• [Task to carry out] In the entries below, find the line with "Screen dimensions: 891x479" and the line with "This screenshot has width=656, height=547."; give again those lines and every line between them, exactly.
====== Provided data
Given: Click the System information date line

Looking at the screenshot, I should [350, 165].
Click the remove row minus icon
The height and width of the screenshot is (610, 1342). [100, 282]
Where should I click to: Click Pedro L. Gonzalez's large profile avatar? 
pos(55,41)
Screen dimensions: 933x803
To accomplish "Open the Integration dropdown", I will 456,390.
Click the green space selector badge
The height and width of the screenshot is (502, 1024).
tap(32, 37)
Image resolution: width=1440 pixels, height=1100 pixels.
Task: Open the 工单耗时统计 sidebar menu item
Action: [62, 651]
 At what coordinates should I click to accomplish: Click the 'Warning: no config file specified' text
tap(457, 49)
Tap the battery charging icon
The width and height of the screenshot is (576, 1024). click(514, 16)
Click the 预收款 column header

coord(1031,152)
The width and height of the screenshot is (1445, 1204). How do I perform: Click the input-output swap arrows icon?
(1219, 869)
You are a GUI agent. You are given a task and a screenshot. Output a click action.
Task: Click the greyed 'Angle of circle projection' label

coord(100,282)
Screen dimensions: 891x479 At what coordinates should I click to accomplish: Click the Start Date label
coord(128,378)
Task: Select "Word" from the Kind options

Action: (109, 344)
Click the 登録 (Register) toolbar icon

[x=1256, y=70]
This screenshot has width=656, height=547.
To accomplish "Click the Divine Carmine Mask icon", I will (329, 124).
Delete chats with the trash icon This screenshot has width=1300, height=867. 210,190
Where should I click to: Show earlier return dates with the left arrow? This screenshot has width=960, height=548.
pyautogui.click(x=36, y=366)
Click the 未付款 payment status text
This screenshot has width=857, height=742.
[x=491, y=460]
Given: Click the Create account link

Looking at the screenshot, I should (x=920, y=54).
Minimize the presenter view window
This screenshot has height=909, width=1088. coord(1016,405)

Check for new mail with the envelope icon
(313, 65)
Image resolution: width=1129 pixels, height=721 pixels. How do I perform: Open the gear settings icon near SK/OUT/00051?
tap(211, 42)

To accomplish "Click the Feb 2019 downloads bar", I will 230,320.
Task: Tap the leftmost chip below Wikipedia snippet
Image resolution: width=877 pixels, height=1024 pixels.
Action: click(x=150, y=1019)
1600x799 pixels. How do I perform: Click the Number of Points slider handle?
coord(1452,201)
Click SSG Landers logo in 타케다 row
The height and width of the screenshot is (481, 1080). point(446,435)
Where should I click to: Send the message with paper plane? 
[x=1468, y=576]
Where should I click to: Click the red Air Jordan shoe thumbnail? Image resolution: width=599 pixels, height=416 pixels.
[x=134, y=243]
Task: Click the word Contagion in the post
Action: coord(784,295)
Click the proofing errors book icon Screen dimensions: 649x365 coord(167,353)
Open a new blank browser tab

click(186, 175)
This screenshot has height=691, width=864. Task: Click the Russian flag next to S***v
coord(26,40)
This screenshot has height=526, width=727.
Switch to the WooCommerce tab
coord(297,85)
============
• [Task solution]
Screen dimensions: 891x479 At what coordinates should I click to accomplish: Click the Start Date label
coord(128,378)
Task: Select "Word" from the Kind options

Action: (109, 344)
Click the 登録 (Register) toolbar icon

[x=1256, y=70]
This screenshot has width=656, height=547.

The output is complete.